You'll notice there that Johnson's favorability is higher than Toomey's, yet Johnson polls worse than Toomey. Approval ratings aren't clear cut pictures, and I agree, early polls aren't either. But I'll trust early polling over early approval ratings - which indicate for both Toomey and Johnson that that a sizable portion of the electorate doesn't have an opinion of them - leaving them plenty of room to grow.

I would also say that Kirk is more vulnerable than Toomey. Not only because Illinois is so democratic that a dog with a D next to its name would likely hit 40%, but also because several of the potential candidates against Kirk are great. Lisa Madigan is a popular attorney general. Cheri Bustos is a popular swing-district representative who just survived a republican tsunami, and Duckworth is a veteran (just like Kirk) who easily survived the republican wave, winning by essentially the same margin she did in the democratic wave of 2012.

We'll come back to this when the democratic % of the vote in CA is far higher than it is in PA, and maybe then you'll realize how terribly wrong you are.



Toomey is simply the first incumbent Senate Republican shown after the 2014 election -- and he is not doing well, to put it mildly. I have not seen post-election polls involving Illinois or Wisconsin yet; I see Kirk an Johnson likely to be in the same position as Toomey -- very poor fits for their states in which they are Senators. Show me post-2014 polls for Johnson and Kirk, and I may have a numerical (and even stronger) justification for saying that they go down to defeat, too.

Nate Silver applies the  44% threshold early in the electoral season.  Yes, someone with a 42% approval rating may have (let me guess) a 20% chance of winning re-election if much goes right -- excellent campaigning,  political events going favorably after being horrible, a weak opponent, and perhaps a huge infusion of support by 'independent' organizations flooding the media with last-minute smear campaigns. Being a Republican in a state that Republicans lose rarely or a Democrat in a state that Democrats rarely lose helps, too.
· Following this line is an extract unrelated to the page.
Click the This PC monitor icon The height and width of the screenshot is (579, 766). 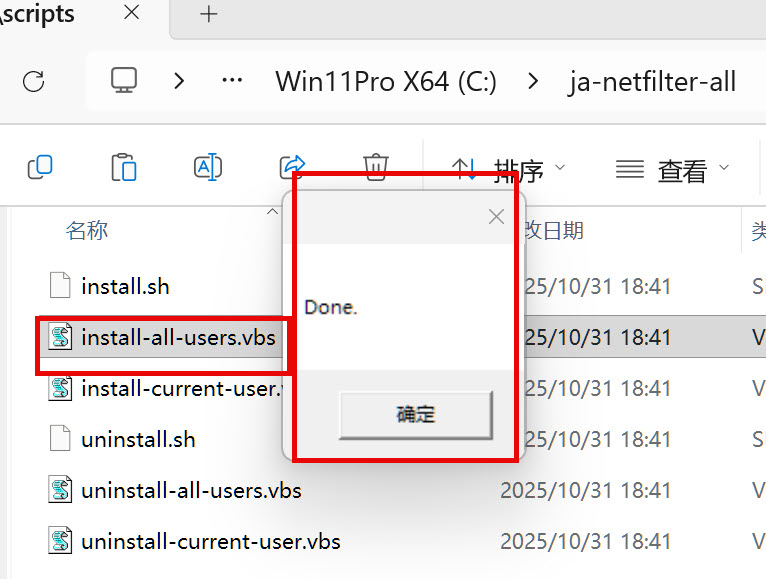click(123, 81)
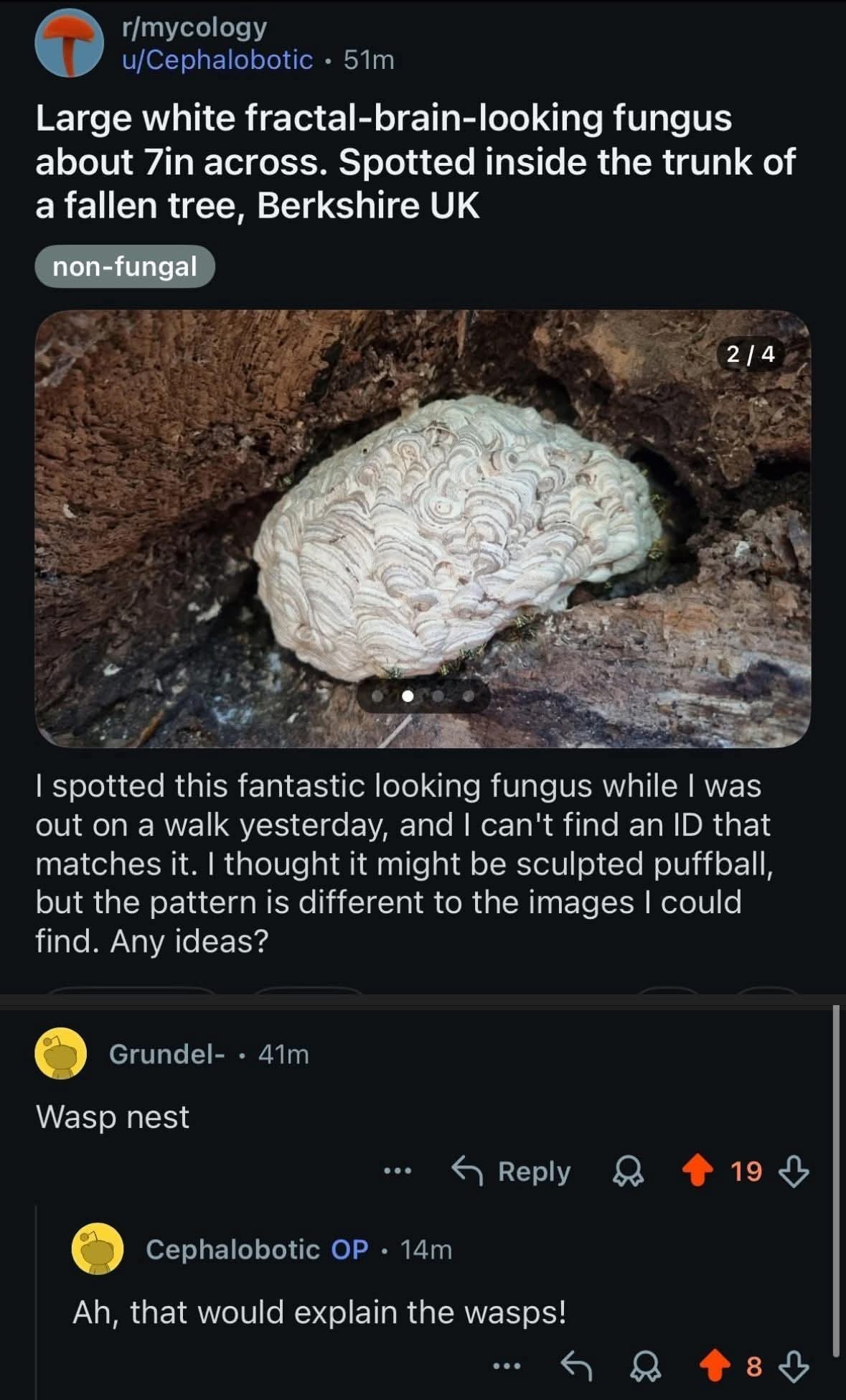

On the other side, having an approval rating of 47% (again I am guessing) might imply an 80% chance of winning. That is also a 20% chance of losing, so if one has ten incumbents, half of whom have approval ratings of 42% and half of whom have approval ratings of 47%, one of those with an approval rating of 42% will win and one of those with an approval rating of 47% will lose if results imitate the most likely result of random chance.  So if political events go badly, an incumbent becomes a weak campaigner, the challenger is unusually strong, and an opposing front group floods the media with a last-minute smear campaign... a 70% chance of winning can completely dissipate. 

Silver does not mention scandals. (I am going to guess that voters are the last to know. The politician is often secretive, which likely hurts his approval rating before his bad deeds are exposed). Journalists generally do not align themselves with politicians in trouble, so the tone of voice from a nearly-neutral broadcast journalist about Barack Obama can be very different from that for Rod Blagojevich.
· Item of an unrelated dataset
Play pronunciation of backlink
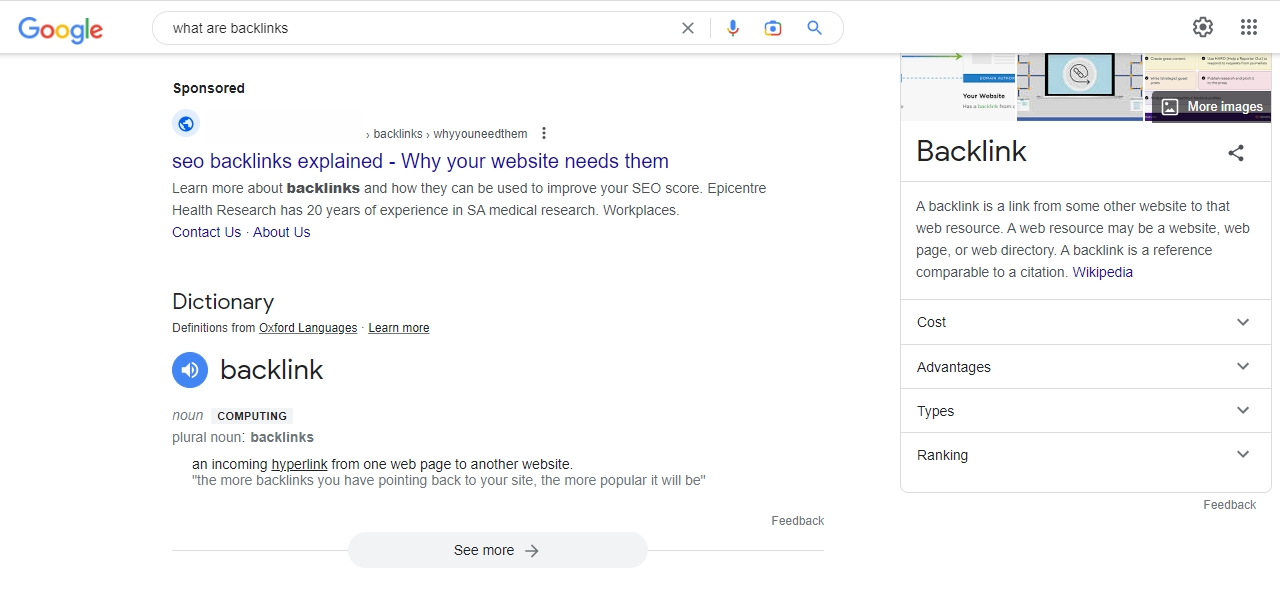The image size is (1280, 595). coord(190,370)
With an approval rating of 28%, Toomey is clearly in deep trouble in any effort to get re-elected. He may not be in as spectacularly bad shape to lose a re-election bid as  Santorum was in 2006 (abuse of power within the Senate) or Corbett in 2014 (getting connected somehow to a horrible scandal of child abuse).  He needs to get his approval rating up to at least 40% to have a real chance at re-election. But that is going to be difficult. He will be vulnerable to negative ads about his positions. He can't run from his right-wing voting record.

We saw lots of incumbent Democrats up 44-41 or so early in 2014... and they still lost. They generally had low approval ratings, in part because they fit their states poorly.

A guess that the Republicans may have a better chance of winning an open seat in California is ... well, a guess on which non-zero probability is bigger. It's rare that I could call a Senate race against an incumbent this early. I just lack the imagination to see how Senator Toomey can be re-elected.